··· Te lezen fragment

Een druppel is immers niet meer dan een extensie van een getransporteerde verlossing. Is het immers niet zo dat lang geleden dergelijke inzichten gemeengoed waren? In dit verband kan je druppels vergelijken met de Romeinen. Zij lieten een spoor na dat zich niet liet vatten in banaliteiten van onvermogen of onbehagen. Nee, zij lieten zich juist etaleren in het oneindige van het eindige. Zie daar de gesublimeerde analogie met de druppel. Zou het immers niet ongepast zijn een dergelijke analogie te negeren? Juist, dat dacht ik dus ook.
Soms valt een druppel in alle dichterlijke vrijheid naar beneden. Ongeremd in zijn ontdaanheid die ergens ver weg onder de aarde is ontstaan en op zijn weg is gegaan richting de verlichte illuminatie der dingen. Rare dingen wellicht, maar zeker wel realistische dingen die zich niet laten remmen. Nee, natuurlijk niet want met remmingen zou hij zich niet kunnen etaleren aan het oog. Ons oog. Want dat is het oog: een internering van een externe etalage zonder bijsmaak of bijgeur, maar ondergedompeld in een eindeloos geluk, dat slechts een nanoseconde duurt. Om daarna weder te keren in een andere gedaante. Een gedaante van twijfel van een ontwapenende arrogantie.

······

> [Opdracht] Schrijf uit het fragment over druppels alles van "Soms valt een" tot en met "een ontwapenende arrogantie." woordelijk over. De items die hierna volgen heb je niet nodig.

··· Gegevens

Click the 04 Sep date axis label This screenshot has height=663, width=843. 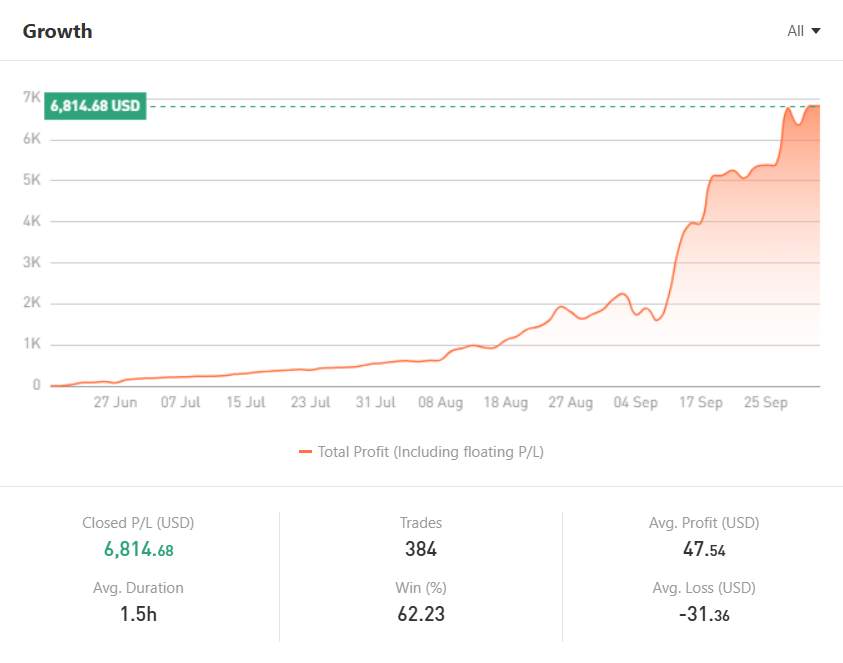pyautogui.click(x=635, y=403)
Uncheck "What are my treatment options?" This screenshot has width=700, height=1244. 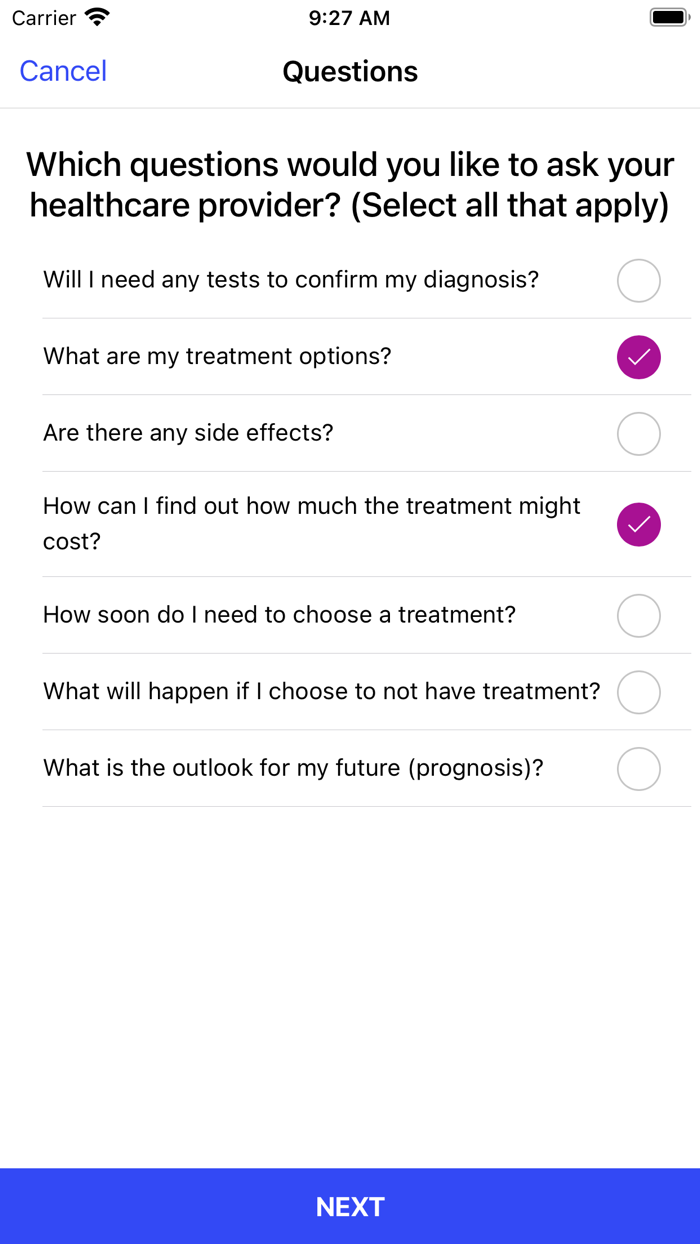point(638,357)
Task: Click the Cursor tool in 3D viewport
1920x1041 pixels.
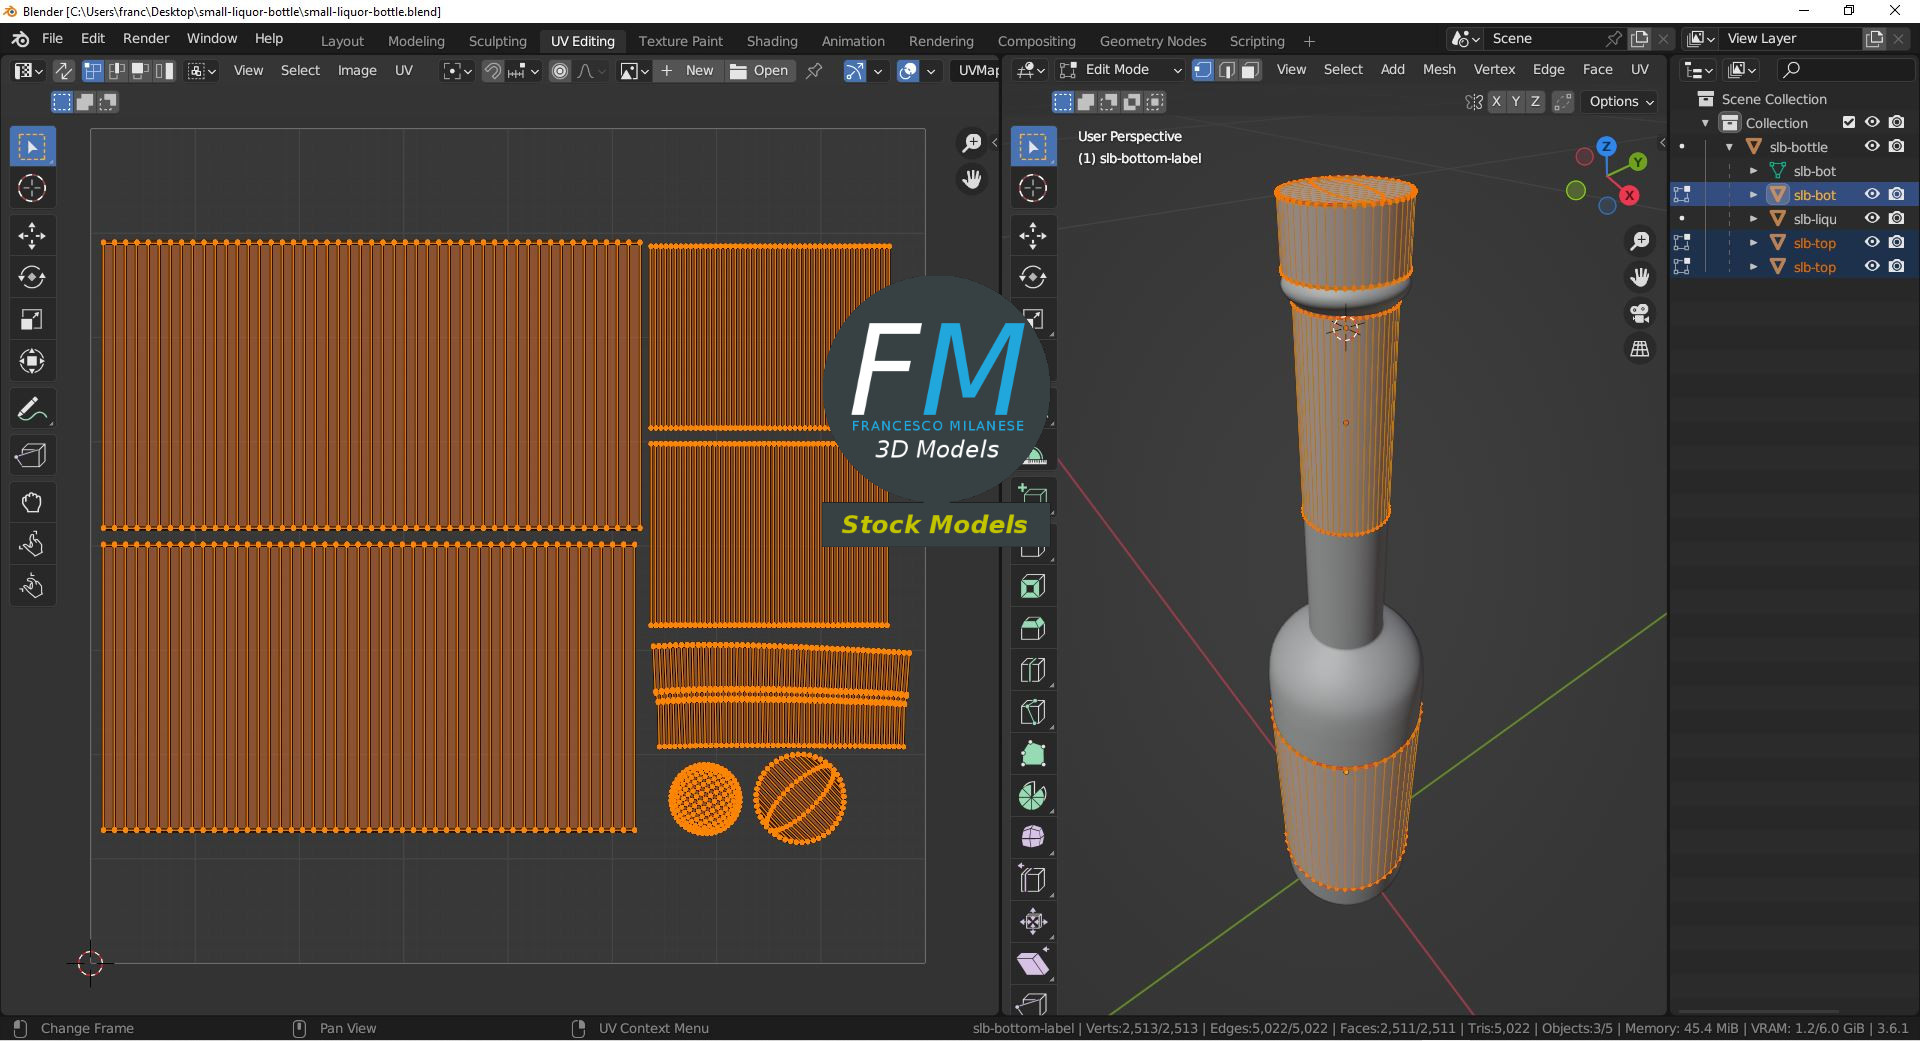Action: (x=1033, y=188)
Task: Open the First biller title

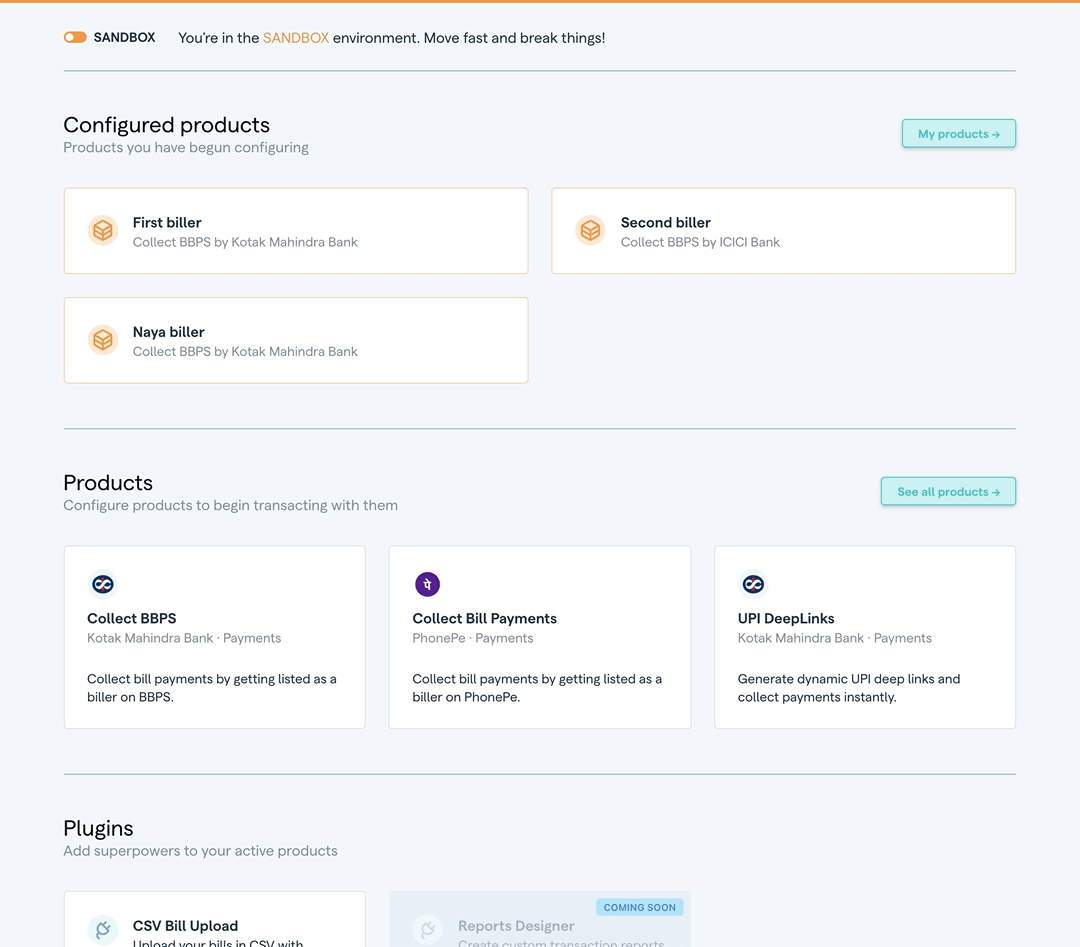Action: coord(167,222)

······
··· Gegevens

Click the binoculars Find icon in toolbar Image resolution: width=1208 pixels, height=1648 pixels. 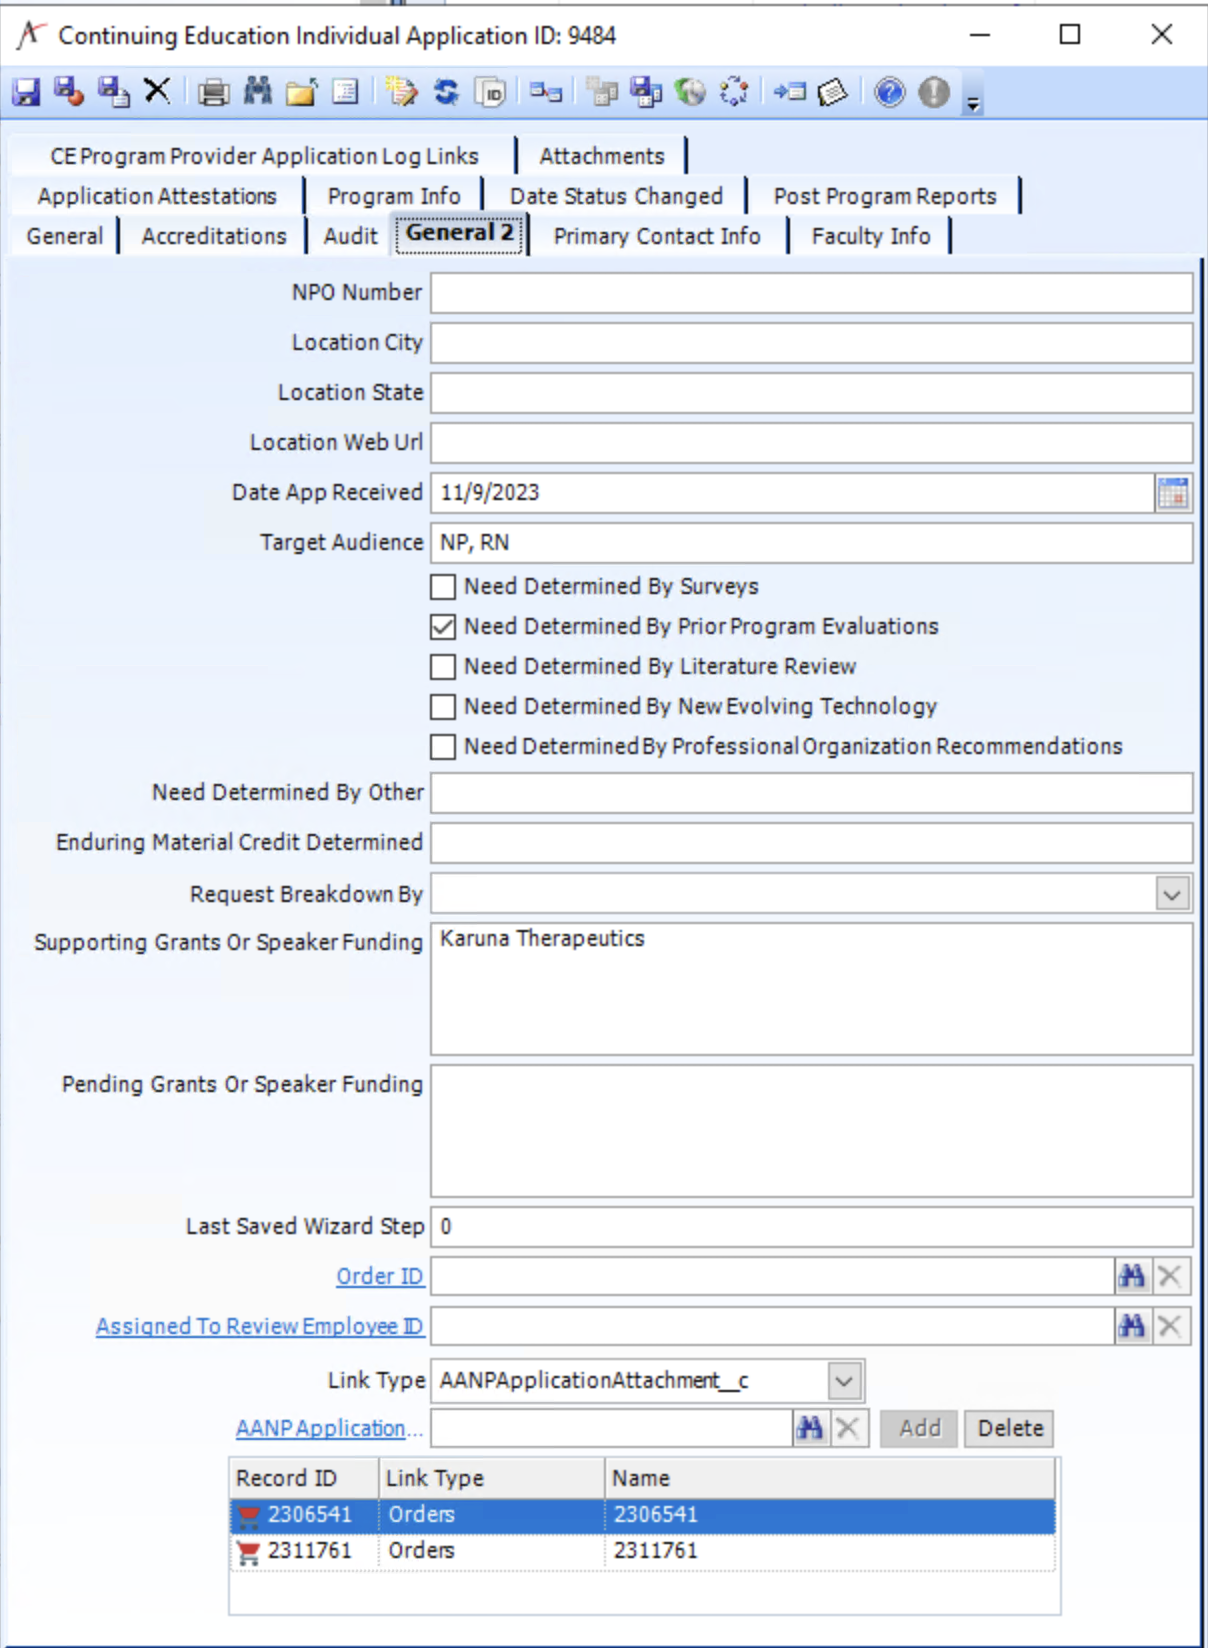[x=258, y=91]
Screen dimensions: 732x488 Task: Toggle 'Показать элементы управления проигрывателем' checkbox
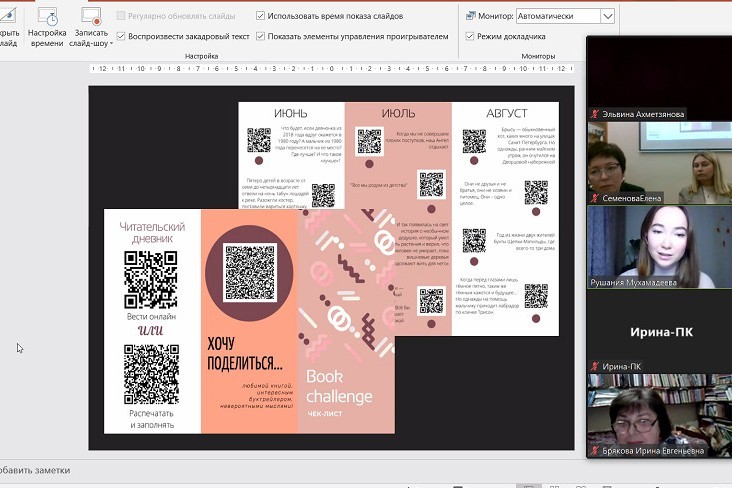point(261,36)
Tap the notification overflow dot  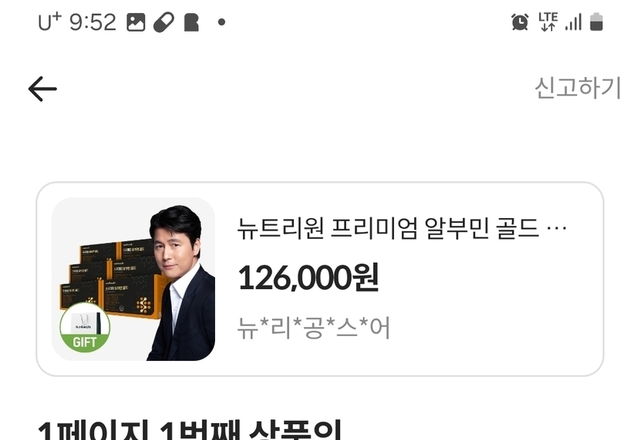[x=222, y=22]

······

> [Antwoordvak]
Soms valt een druppel in alle dichterlijke vrijheid naar beneden. Ongeremd in zijn ontdaanheid die ergens ver weg onder de aarde is ontstaan en op zijn weg is gegaan richting de verlichte illuminatie der dingen. Rare dingen wellicht, maar zeker wel realistische dingen die zich niet laten remmen. Nee, natuurlijk niet want met remmingen zou hij zich niet kunnen etaleren aan het oog. Ons oog. Want dat is het oog: een internering van een externe etalage zonder bijsmaak of bijgeur, maar ondergedompeld in een eindeloos geluk, dat slechts een nanoseconde duurt. Om daarna weder te keren in een andere gedaante. Een gedaante van twijfel van een ontwapenende arrogantie.